Auch die Aussicht ist prächtig. Wir sehen zwar weder Tenerifa noch den “Teide”, die sind imDunst versteckt, aber auf die Ostküste hinunter sehen wir, auf “Sta. Cruz de la Palma”, auf die “Caldereta”, die einen Teil der Stadt wie eine Muschel einhüllt und auf die Landepiste wo wir vor… mein Gott, es sind schon 10 Tage vergangen, dass wir dort gelandet sind … aber die Zeit vergeht so schnell, jeder Tag hat Neues, Interessantes und Schönes gebracht.

Adrian hat es schon wirklich gut geplant. Das muss ich auch mal sagen und nicht nur immer wieder die “100 m Aufstieg” von heute erwähnen.Apropos Adrian: Er schlägt vor, weil jetzt der Abstieg zum wartenden Bus beginnt, noch einen kleinen Abstecher zur “Erita Tagador” zu machen, so eine weitere Adriante also. Brigitte, Marianne, Mechthild, Rosmarie, Vreni, Adrian und ich interessieren uns dafür, die anderen zieht es zum Bus.
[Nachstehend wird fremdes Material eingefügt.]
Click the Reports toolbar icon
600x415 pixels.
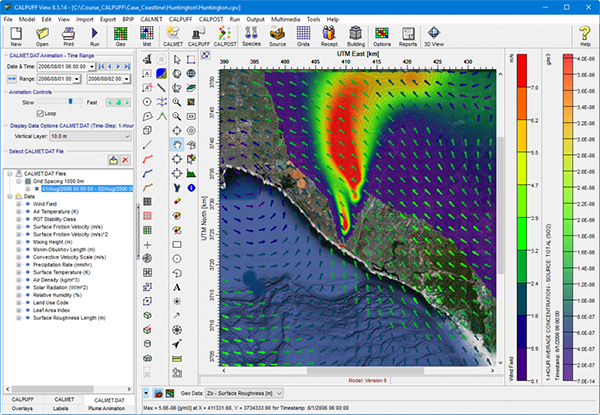click(x=408, y=37)
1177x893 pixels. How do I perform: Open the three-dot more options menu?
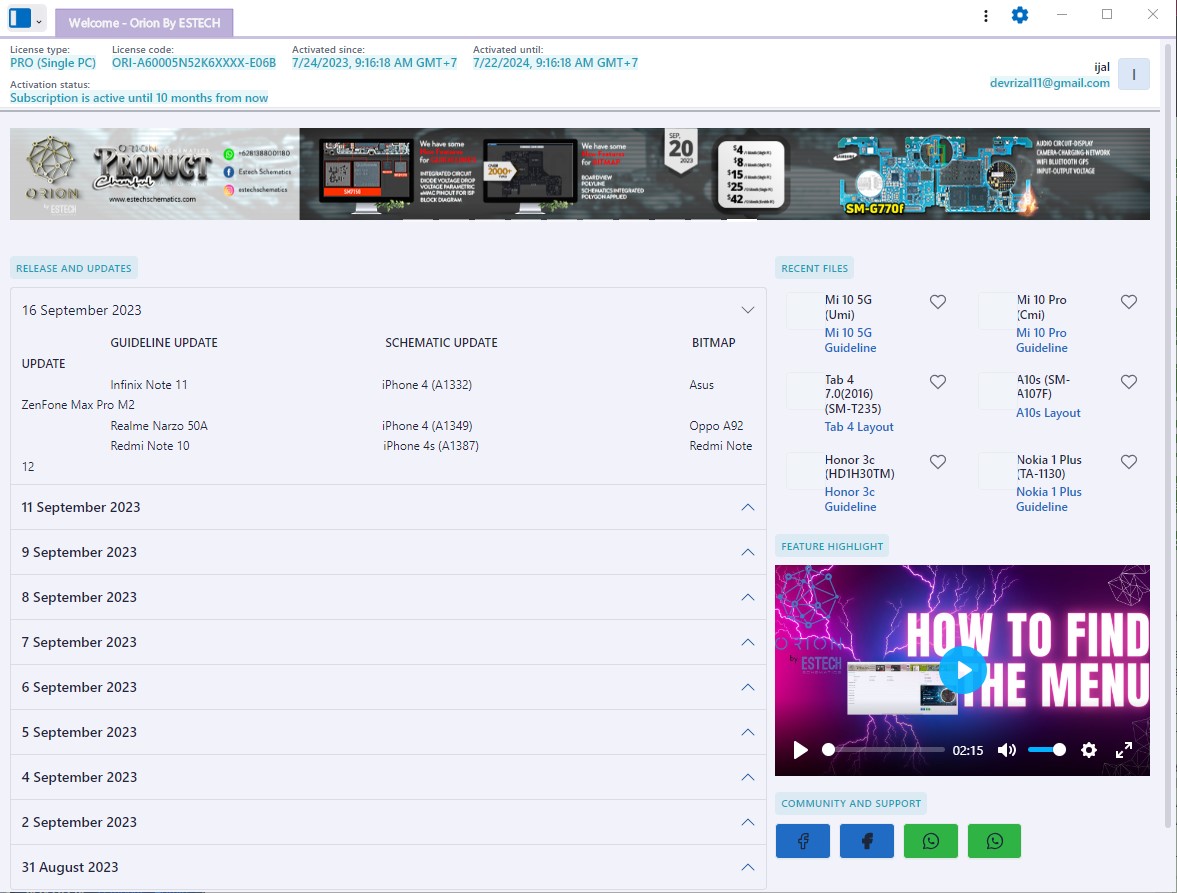(x=986, y=15)
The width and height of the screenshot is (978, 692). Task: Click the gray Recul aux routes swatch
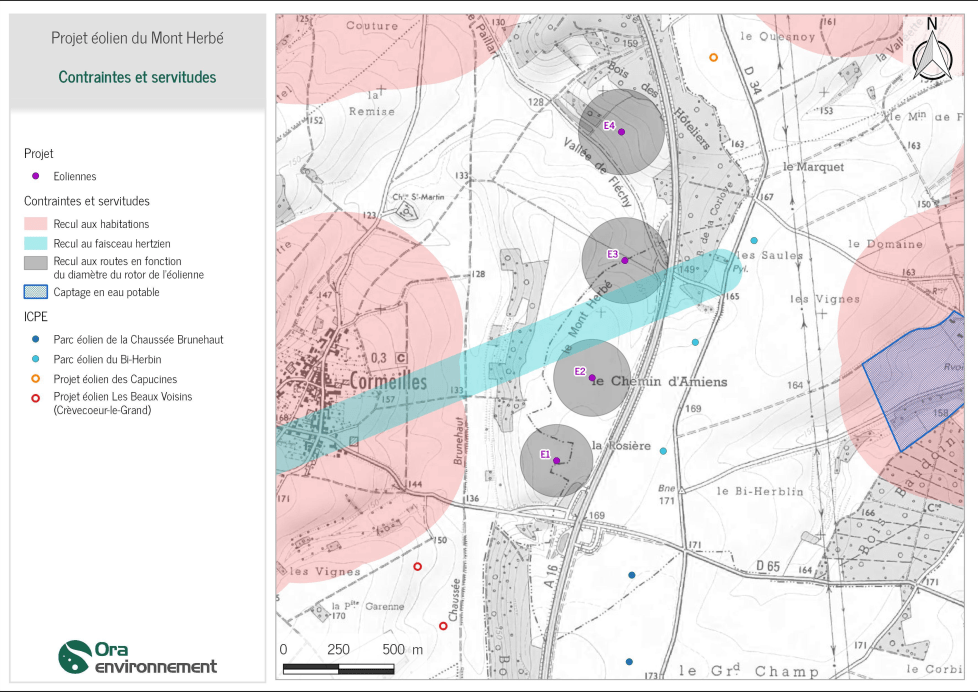click(36, 262)
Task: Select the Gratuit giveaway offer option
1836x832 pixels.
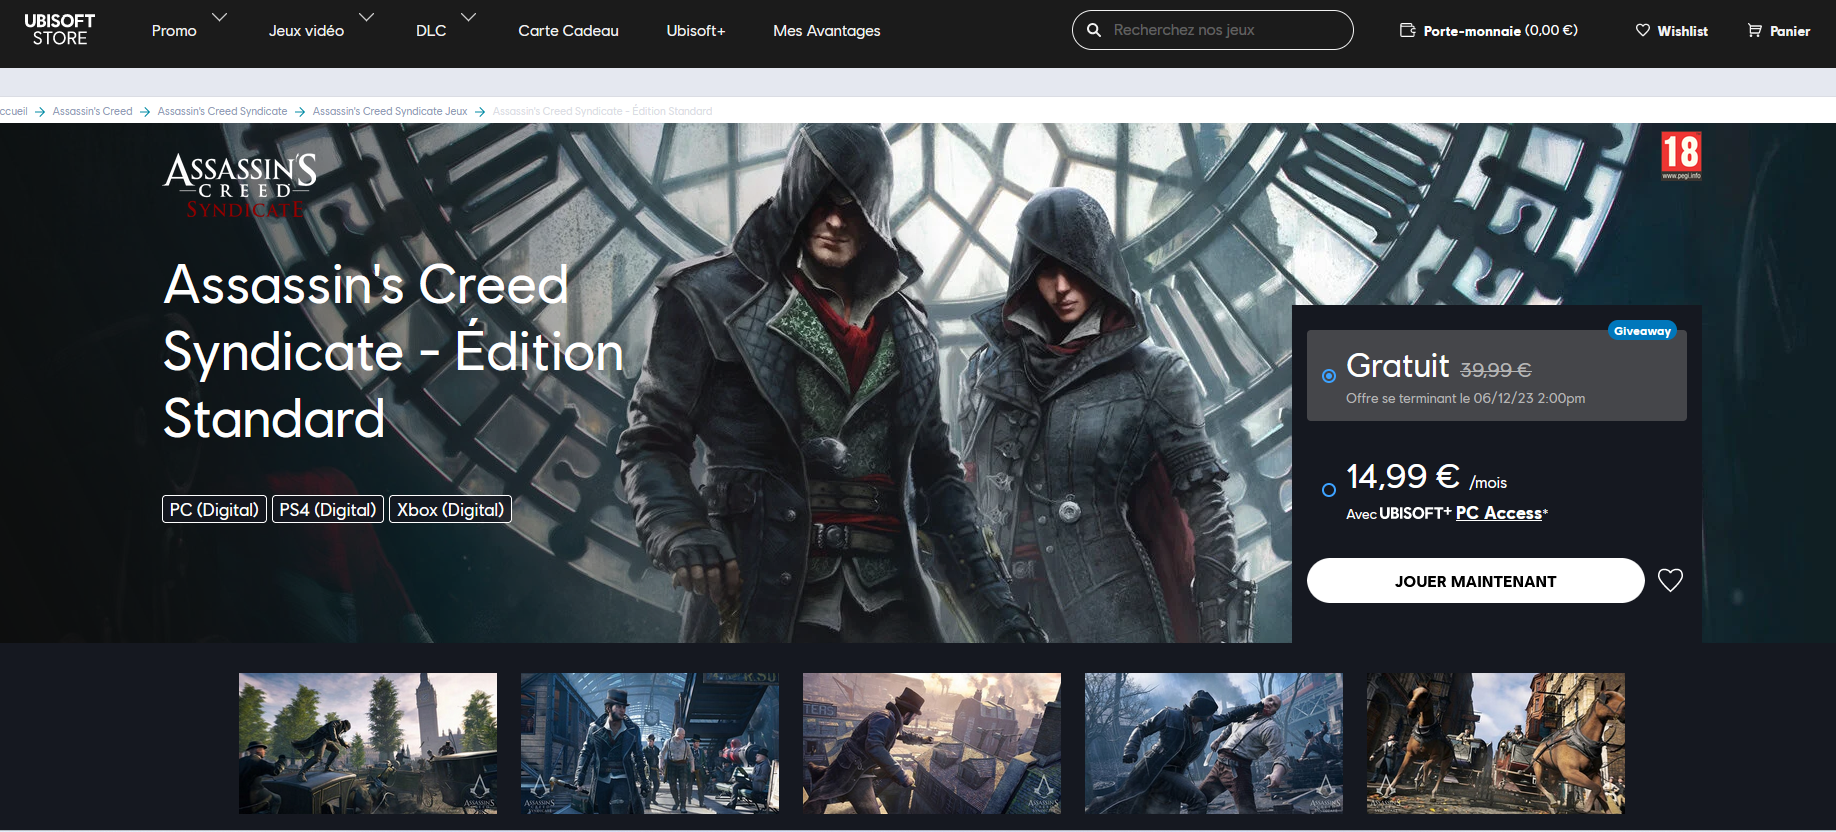Action: click(x=1329, y=376)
“Erita Tagador” ist ein alter Versammlungsort der Ureinwohner la Palmas. Man sagt, dass an all diesen Orten Kräfte wirken, die zwar physikalisch nicht messbar, aber durch ihre Wirkung auf den Menschen nachweisbar seien. Und wirklich – wohl weil wir anfangs noch skeptisch sind, verweigern uns die Kräfte den Zutritt zum Ort, sie drängen uns weg. Wir nehmen einen falschen Weg. Doch als wir das realisieren und bereit sind die Magie des Ortes anzuerkennen, nimmt er uns bei sich auf.

Der Platz sieht eigentlich ganz normal aus. Ein paar grosse Felsbrocken mit eingeritzten Spiralen (vor den heutzutage besuchenden Vandalen geschützt durch massive Eisengitter), ein paar Steine in der Mitte des freien Platzes. Sie sind zwar im Kreis angeordnet – aber sonst nicht speziell bemerkenswert. Doch dann passiert es! Magisch angezogen sammeln sich unsere Damen um die Steine, formen einen Kreis und beginnen uralte Beschwörungen zu summen. Es ist schaurig anzuhören und dann – oh Graus – muss ich mit ansehen, wie Adrian, der abseits fotografierte, angesaugt wird durch den Hexenkreis, in deren Mitte tritt und die geballten Kräfte wehrlos in sich einströmen lassen muss. Es ist schrecklich!

Kurze Zeit nur geht es, dann verstummen die Gesänge, die Magierinnen verwandeln sich wieder in Sportclub- WandererInnen und wir folgen Adrian der uns durch den Kiefernwald hinunter zum Bus führt. Der Spuk ist vorbei. Und nur wenn man ganz genau hinsieht, dann sieht man wie einige Äste der Baumwipfel die Form von Frauenköpfen haben.

Der Bus wartet am Parkplatz auf uns, wir steigen ein und fahren – wieder unendlich viele Kurven – bergab bis zum Hotel.

Das war’s. Ein wunderschöner Tag mit mystischem Ausklang. Dankeschön Adrian.

P.S.: Hanspeter, der immer sorgfältig unsere Wanderungen mit seinem GPS aufzeichnete, hat mir verraten, dass wir total 650 m Aufstieg und 1150 m Abstieg machten. (Das war aber die allerletzte Erwähnung der “100 Hm”- ich verspreche es.)